The jails in Lira were a good experience every time, particularly the ladies’ side. Some women were guilty, and others innocent – guilty murderers and also victims of wrongful blame – but they all spent time together, smiling, dancing, chatting, singing. We would sit in an open cement room together, laughing and asking each other questions. I would fumble around with Luo to talk about how I married from their tribe, and I had trouble convincing them. (Eventually I had to actually bring Suzan along with me to win the argument.)
One day a woman asked why I came to visit them, of all people. I told her I wanted to learn from the strongest people in this world: the women of Northern Uganda. The ones who have birthed and raised children without functional hospitals or schools, providing for their families despite being victimized by land theft, domestic abuse, and an infrastructure favoring only the wealthy. I told her that men work hard, but only a mother, a wife, a woman can endure suffering without losing hope. When men are accused of murder, subjected to corruption in the courts, and forced to live apart from their families, land, and livestock, no smiles are worn on their faces. But these women in the same circumstances jump with joy. Though unwillingly surrounded by walls, they know a freedom so deep and so real.
I developed this conviction about females a month prior to my visits with the inmates when I met a pregnant women (whose name will not be mentioned) through our partner agency UTOPIA in Kyenjojo District. The straw roof of her home was falling in, and her husband had recently left her mid-pregnancy when the roof had begun to leak. About to have her third child, she was too embarrassed to tell us her age because she began having children while she was very young.
Reluctantly, it seemed, she wove baskets from grass, hoping to make enough income to survive. I saw despair on her face, yes, but there was hope in her actions. While we spoke with her, she did not stop weaving. She knew the output of her work determined her capacity to survive, and to enable her children to survive. (One must understand that Ugandans focus their entire attention on visitors from the moment they set foot in the compound, often for hours or even days at a time without returning to a significant task.)
Weaving the basket meant life or death. There was no social, economic, political, or familial safety net beneath this woman – no momentary forgiveness in the system in which she lived.

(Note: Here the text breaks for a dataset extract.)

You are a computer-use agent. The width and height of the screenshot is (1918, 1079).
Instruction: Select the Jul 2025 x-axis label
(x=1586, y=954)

Stubbornly, I had convinced myself for most of my life that I was strong. I wrestled and played other tough sports as a kid. I worked in the corporate food industry at minimum wage (and sometimes less). I got straight A’s while excelling at multiple extra-curricular activities. I built my own businesses from nothing, seemingly.

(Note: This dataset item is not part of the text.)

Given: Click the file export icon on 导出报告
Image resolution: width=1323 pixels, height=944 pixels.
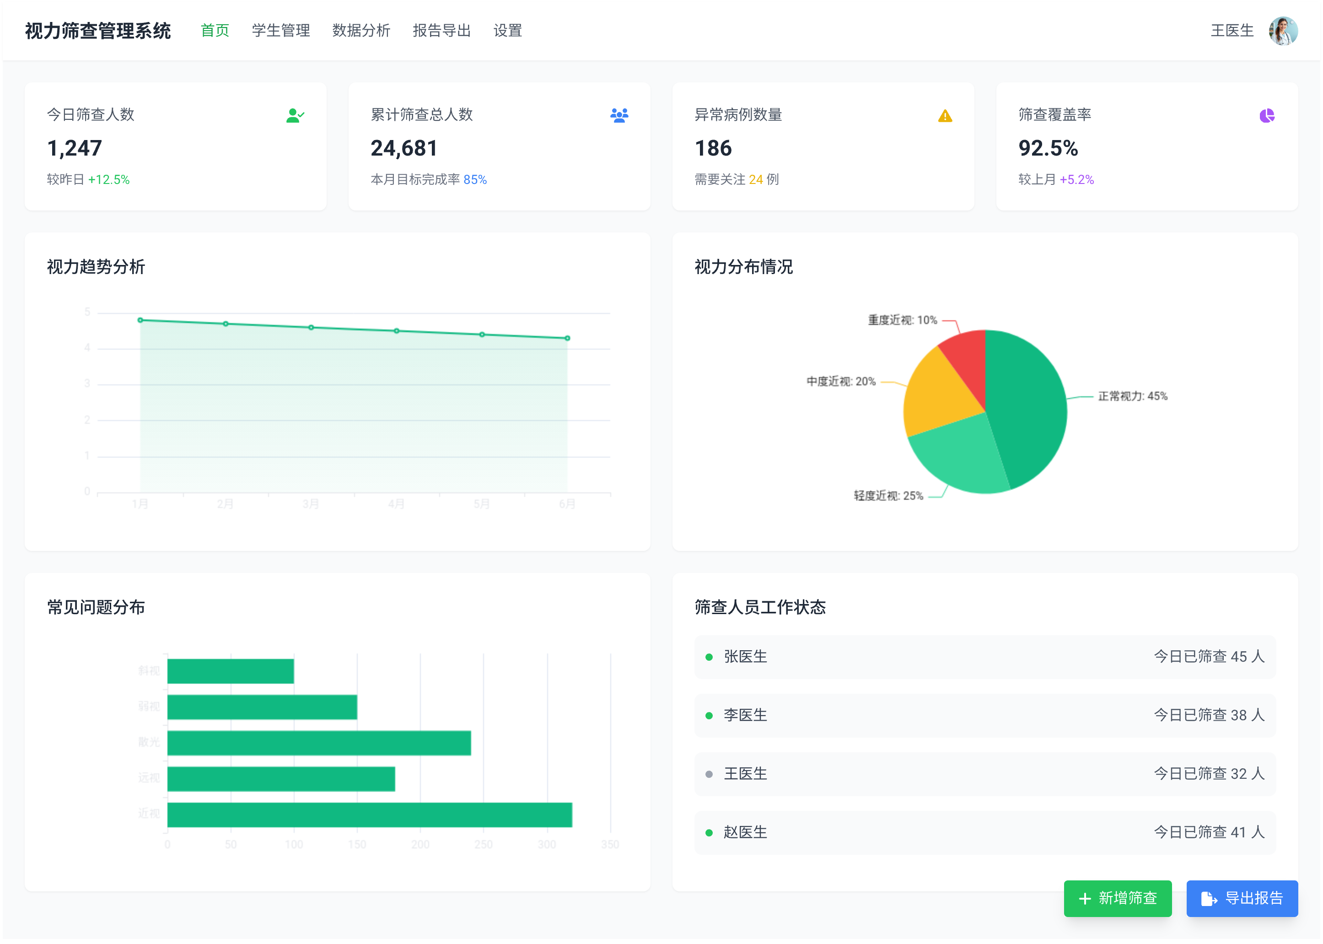Looking at the screenshot, I should [x=1209, y=899].
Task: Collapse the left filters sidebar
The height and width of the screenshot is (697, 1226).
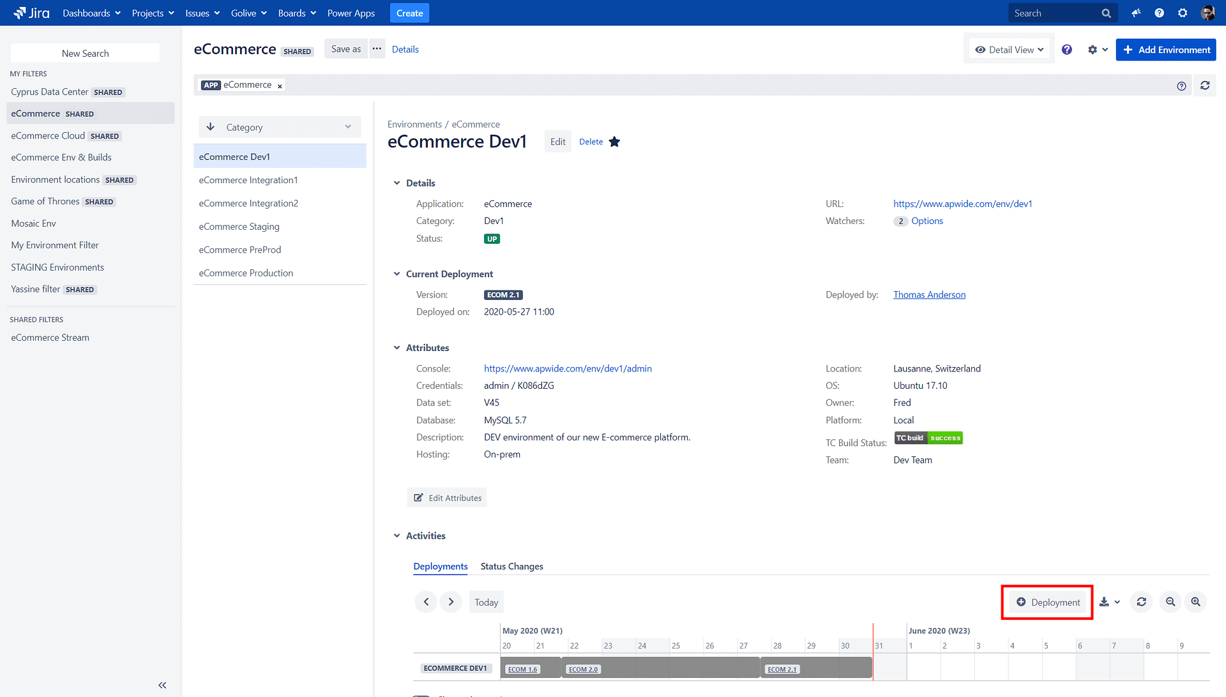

Once again, I realized how fleeting my strength was when I was challenged by the US immigration system in 2011. A mere three months unwillingly separated from my wife, and I was at the lowest point of my life: cussing at everyone on my better days and ready to die on my worse days. I remember on Thanksgiving day, it took me a full two minutes to think of one thing for which I was mildly grateful.
My only hope came from the occasional opportunity to hear Suzan’s voice on the phone, to know that she was alive and well. And she always had enthusiasm and excitement in her words. But consider her situation: she was in Nairobi, Kenya, a less welcoming part of East Africa in many ways, waiting indefinitely for her visa. The embassy was withholding her passport, not allowing her to return to her country. She was displaced, a total foreigner to her environment. When she ran out of money to stay in a $2/night room, she was homeless. Eventually, she was lucky enough to help out at a restaurant in exchange for the opportunity to sleep on its floor. When she sought temporary work, people would try to convince her to sell her body. She did not know where her next meal was, or when her documents would be processed.

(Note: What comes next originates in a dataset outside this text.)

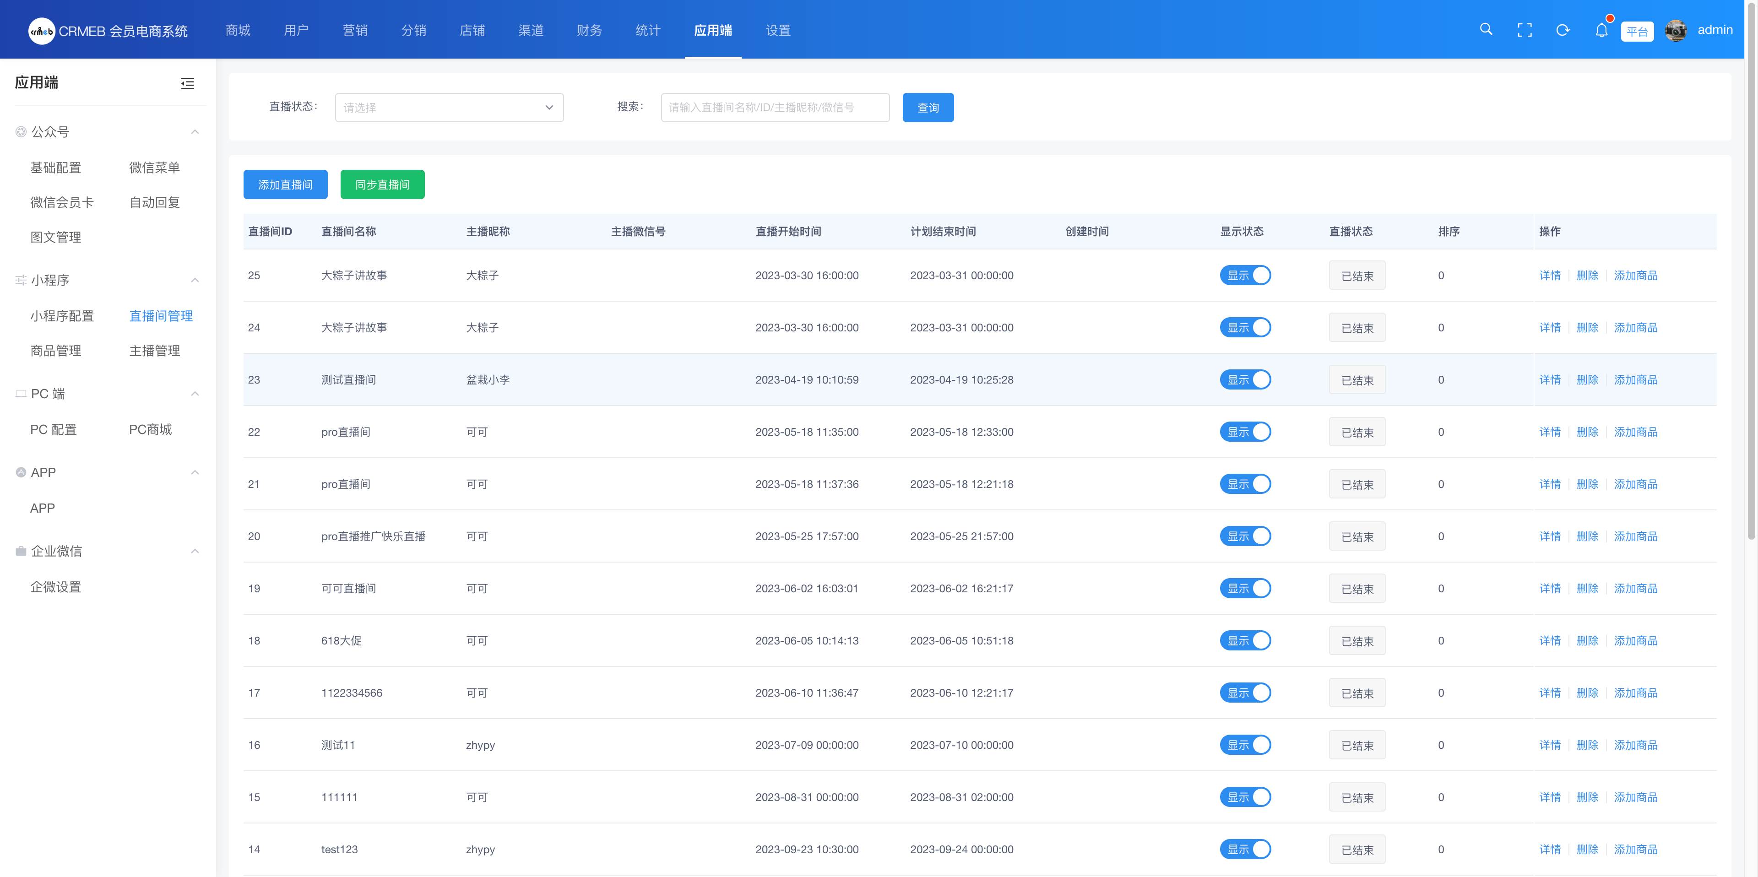Click the admin avatar picture
1758x877 pixels.
point(1675,30)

How can one in such a situation possibly see the glass half full without being naive? Yet every time I spoke with Suzan, her attitude was positive. Her outlook was hopeful. I was cold, poor, and hungry too, but I can guarantee you I did not share Suzan’s perspective. Rather, I became bitter and enraged. I feel entirely justified for having felt that way, don’t get me wrong. The USCIS is a private institution which essentially legalizes corruption. That should piss me off just as much as anything else. But the point is that Suzan did not fall into despair, while I certainly did.
The resilience of the female gender is unmatched by men. This does not mean a woman’s sorrows are not significant. It means her burdens are authentically experienced, but treated with a deeply spiritual resistance that inspires a fierce striving for a better self, a better family, a better community, a better circumstance.